◆ **INPUT**:
^^^^^^^^

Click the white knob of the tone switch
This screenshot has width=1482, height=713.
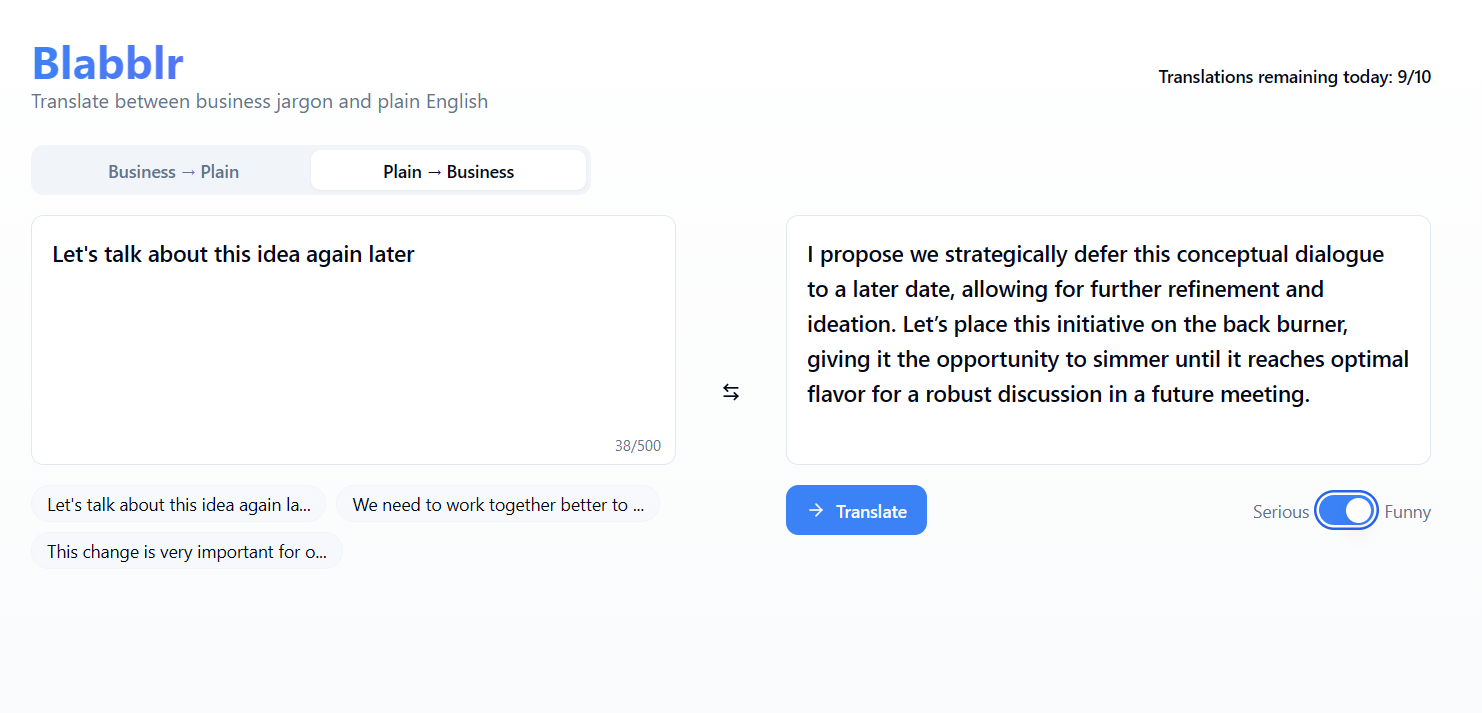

^^^^^^^^

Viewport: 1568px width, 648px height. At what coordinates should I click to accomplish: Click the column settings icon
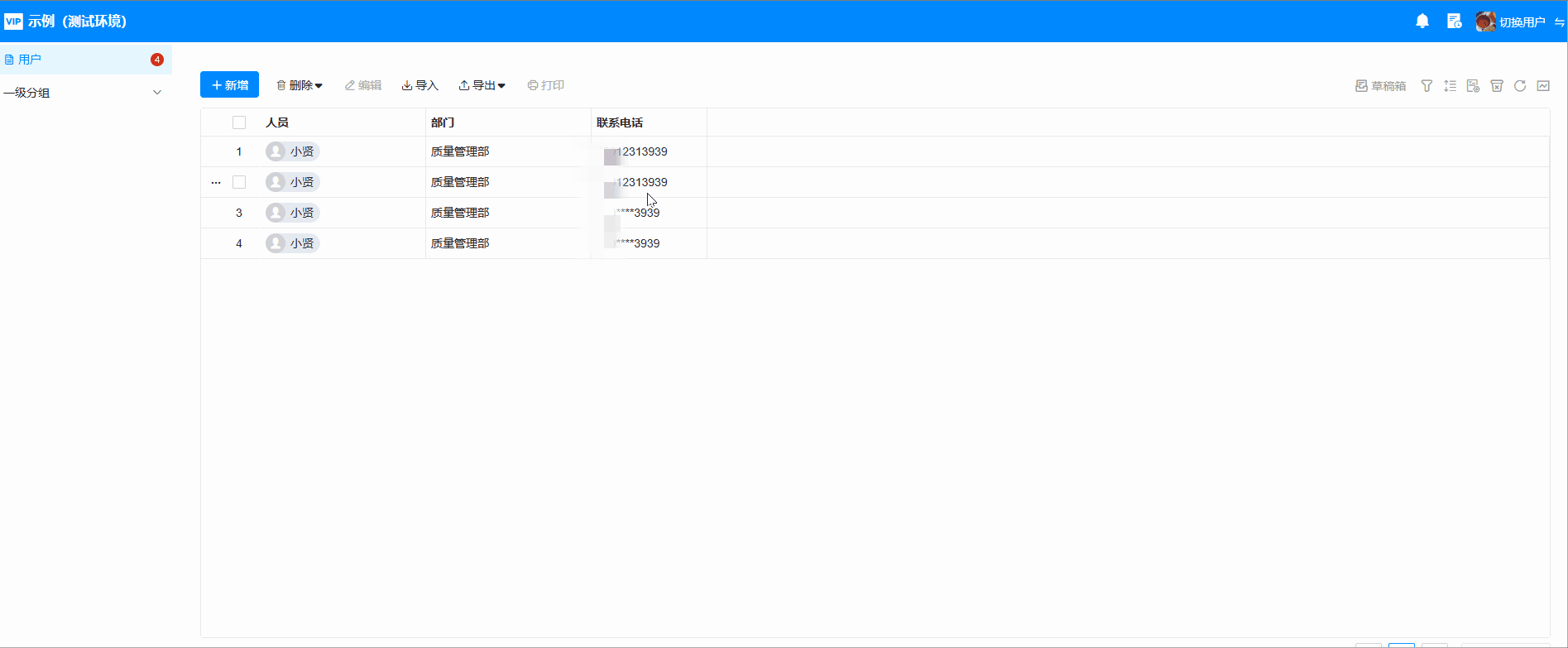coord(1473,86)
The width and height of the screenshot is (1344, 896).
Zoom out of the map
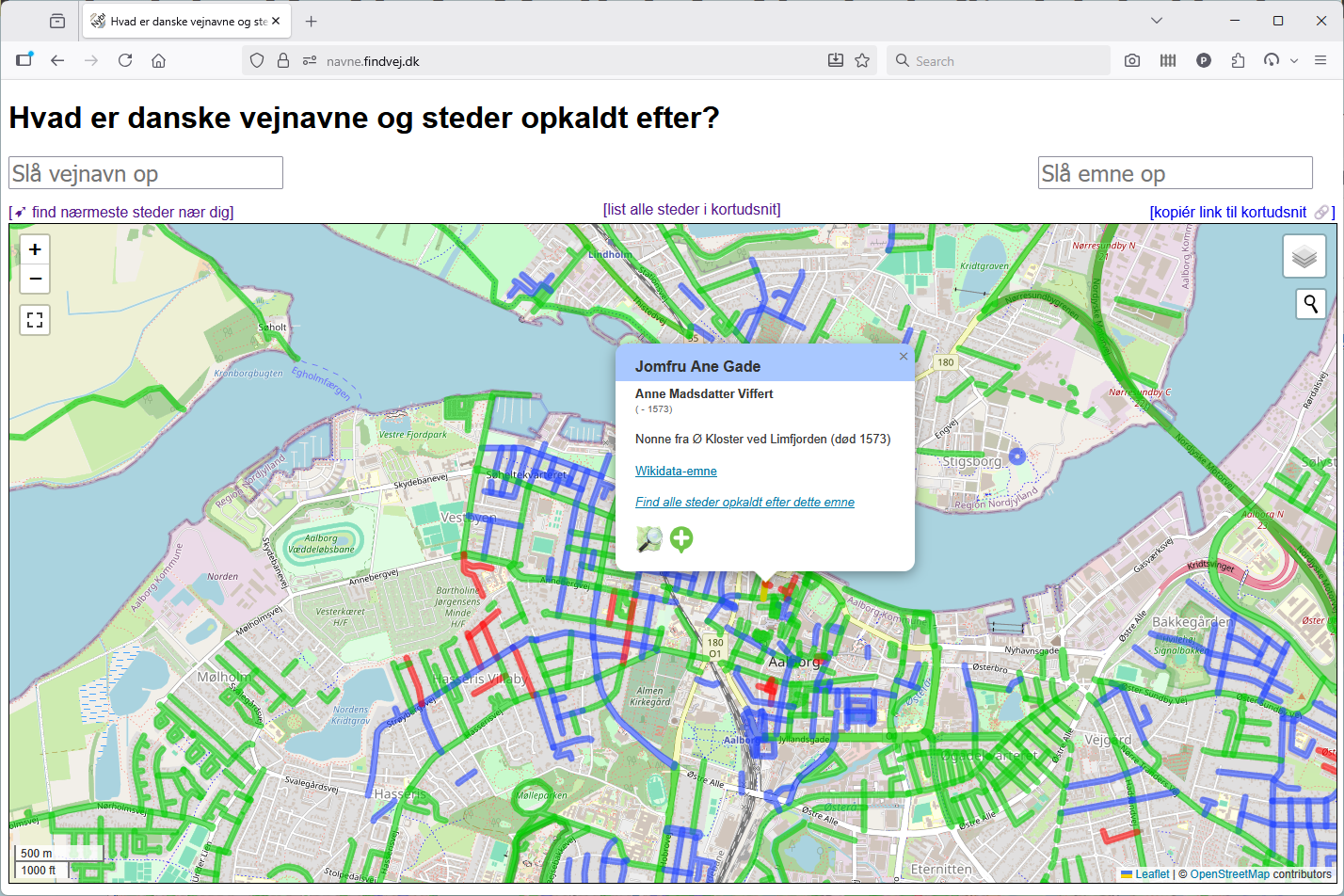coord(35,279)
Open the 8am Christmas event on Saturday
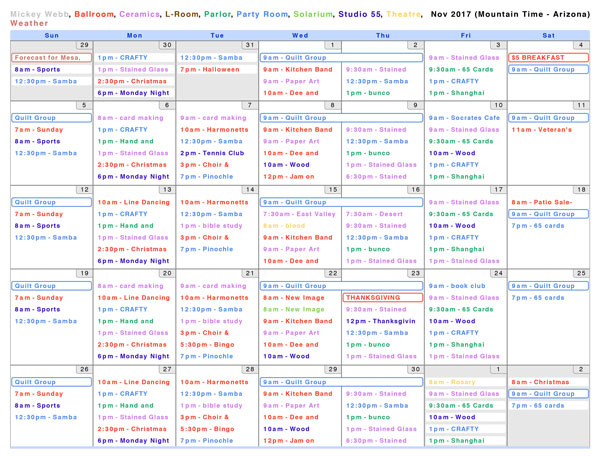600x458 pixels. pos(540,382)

^^^^^^^^

◆ **REQUIRED WORK**: Wherever the line holding "Click the white knob of the tone switch" falls in the entries above, copy exactly from it through the line holding "This screenshot has width=1482, height=713.", inclusive, and add nothing.

◆ **YOUR RESPONSE**:
Click the white knob of the tone switch
This screenshot has width=1482, height=713.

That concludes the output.